- 文書の抜粋:
────────

みなさんは、本来食べられるのに捨てられている食料がたくさんあることをご存知でしょうか? 2050年には、地球規模の食糧不足が起こる可能性があるといわれています。そんな未来に向けて、食材の可能性を広げた取り組みを今回ご紹介いたします。一人ひとりにできることから、さあ初めてみましょう!

「まるごと野菜」は世界を変える?! ロスに向き合う食品メーカーの提案/~食の明日のために~vol.13

食品ロスの今

 近年注目を集めている食の社会課題のひとつに、食べものの廃棄があります。せっかく生産されたのにも関わらず、食べられることなく捨てられる食べものの多さは驚くほど。地球上で生産されている食糧40億トンのうち、なんと約1/3にあたる13億トンもが毎年廃棄されている(※1)と聞けば、誰しも心穏やかではいられませんよね。

 この現状、同じ地球上の9人に1人が飢餓に苦しんでいることを思えば大きな矛盾をはらむうえ、生産とゴミ焼却に必要なエネルギーや水を含む経済的、地球環境の損失も莫大です。2050年には世界人口が96億人に達し、地球規模の食糧不足が起こる可能性を不安視されているなか、この食べものの無駄使いに歯止めをかけようと、ここ数年世界中で様々な動きが見られるようになりました。

────────

- 記録情報:
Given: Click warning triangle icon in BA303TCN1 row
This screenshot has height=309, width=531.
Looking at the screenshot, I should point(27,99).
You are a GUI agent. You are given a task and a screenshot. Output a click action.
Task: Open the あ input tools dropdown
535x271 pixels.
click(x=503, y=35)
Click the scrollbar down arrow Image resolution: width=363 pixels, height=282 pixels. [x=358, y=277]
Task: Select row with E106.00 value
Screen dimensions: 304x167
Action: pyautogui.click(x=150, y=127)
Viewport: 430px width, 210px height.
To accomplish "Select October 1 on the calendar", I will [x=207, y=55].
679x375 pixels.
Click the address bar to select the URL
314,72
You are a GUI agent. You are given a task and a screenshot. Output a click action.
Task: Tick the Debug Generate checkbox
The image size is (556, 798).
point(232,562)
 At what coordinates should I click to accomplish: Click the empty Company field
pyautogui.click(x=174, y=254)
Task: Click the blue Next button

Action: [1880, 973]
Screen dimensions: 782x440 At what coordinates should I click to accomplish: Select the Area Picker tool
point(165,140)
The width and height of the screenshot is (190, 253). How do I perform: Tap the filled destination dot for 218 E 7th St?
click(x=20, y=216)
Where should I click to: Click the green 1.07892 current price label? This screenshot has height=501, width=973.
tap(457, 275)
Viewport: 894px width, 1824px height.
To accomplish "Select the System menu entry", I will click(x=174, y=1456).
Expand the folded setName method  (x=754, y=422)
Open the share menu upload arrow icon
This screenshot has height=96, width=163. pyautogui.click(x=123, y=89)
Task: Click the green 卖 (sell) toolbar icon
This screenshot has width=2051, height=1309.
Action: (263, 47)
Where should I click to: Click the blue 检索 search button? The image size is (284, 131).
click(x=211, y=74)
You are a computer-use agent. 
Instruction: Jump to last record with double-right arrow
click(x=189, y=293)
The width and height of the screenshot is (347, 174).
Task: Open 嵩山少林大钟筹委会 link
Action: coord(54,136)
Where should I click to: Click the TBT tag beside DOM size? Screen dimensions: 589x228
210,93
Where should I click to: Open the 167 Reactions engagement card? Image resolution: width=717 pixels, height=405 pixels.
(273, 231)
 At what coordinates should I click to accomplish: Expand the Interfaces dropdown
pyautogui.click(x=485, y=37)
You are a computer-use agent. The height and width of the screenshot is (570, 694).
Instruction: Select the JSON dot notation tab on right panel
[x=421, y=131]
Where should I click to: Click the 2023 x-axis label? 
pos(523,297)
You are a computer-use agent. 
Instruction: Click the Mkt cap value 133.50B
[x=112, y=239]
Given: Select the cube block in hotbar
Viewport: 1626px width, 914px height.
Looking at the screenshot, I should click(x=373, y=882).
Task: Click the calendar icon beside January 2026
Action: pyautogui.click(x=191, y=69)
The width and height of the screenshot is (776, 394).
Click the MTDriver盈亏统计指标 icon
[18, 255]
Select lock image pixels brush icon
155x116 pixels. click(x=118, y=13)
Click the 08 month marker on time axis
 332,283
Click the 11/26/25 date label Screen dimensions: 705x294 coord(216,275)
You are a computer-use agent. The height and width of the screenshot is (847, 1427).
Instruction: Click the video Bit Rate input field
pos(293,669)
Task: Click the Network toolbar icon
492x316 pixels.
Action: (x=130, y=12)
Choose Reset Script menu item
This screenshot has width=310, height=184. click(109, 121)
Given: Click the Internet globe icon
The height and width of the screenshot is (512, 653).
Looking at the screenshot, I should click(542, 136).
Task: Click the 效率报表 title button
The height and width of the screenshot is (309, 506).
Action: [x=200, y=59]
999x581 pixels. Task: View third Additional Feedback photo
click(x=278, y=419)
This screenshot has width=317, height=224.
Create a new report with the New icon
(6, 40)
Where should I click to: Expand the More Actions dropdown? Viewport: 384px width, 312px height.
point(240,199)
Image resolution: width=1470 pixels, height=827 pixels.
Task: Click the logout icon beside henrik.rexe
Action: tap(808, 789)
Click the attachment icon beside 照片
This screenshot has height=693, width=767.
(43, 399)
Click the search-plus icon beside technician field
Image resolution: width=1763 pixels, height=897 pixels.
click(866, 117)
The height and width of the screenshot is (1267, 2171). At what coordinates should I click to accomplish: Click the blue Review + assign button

────────

- 作成内容: 食品ロスについての文章を、最後の一文の後から書き継いでもらえますか? 記録はここでは一切使いません。

- 演習の結果:
※1:FAO国連食糧農業機関の発表

 食糧の廃棄というと「食品ロス」という言葉が一般的ですが、これは「本来食べられるのに捨てられている食品」を指しています(農林水産省による定義)。流通過程での売れ残りや規格外品、購入したけれど使い切れず品質が劣化した食品、家庭やレストランでの食べ残しなどがその代表的な内容で、農林水産省による平成28年度の推計では、日本は年間643万トン、一人当たりにすると51㎏もの食品ロスを生み出しています。消費者の立場として食品廃棄削減を考えるなら、参考にすべきはこの数字でしょう。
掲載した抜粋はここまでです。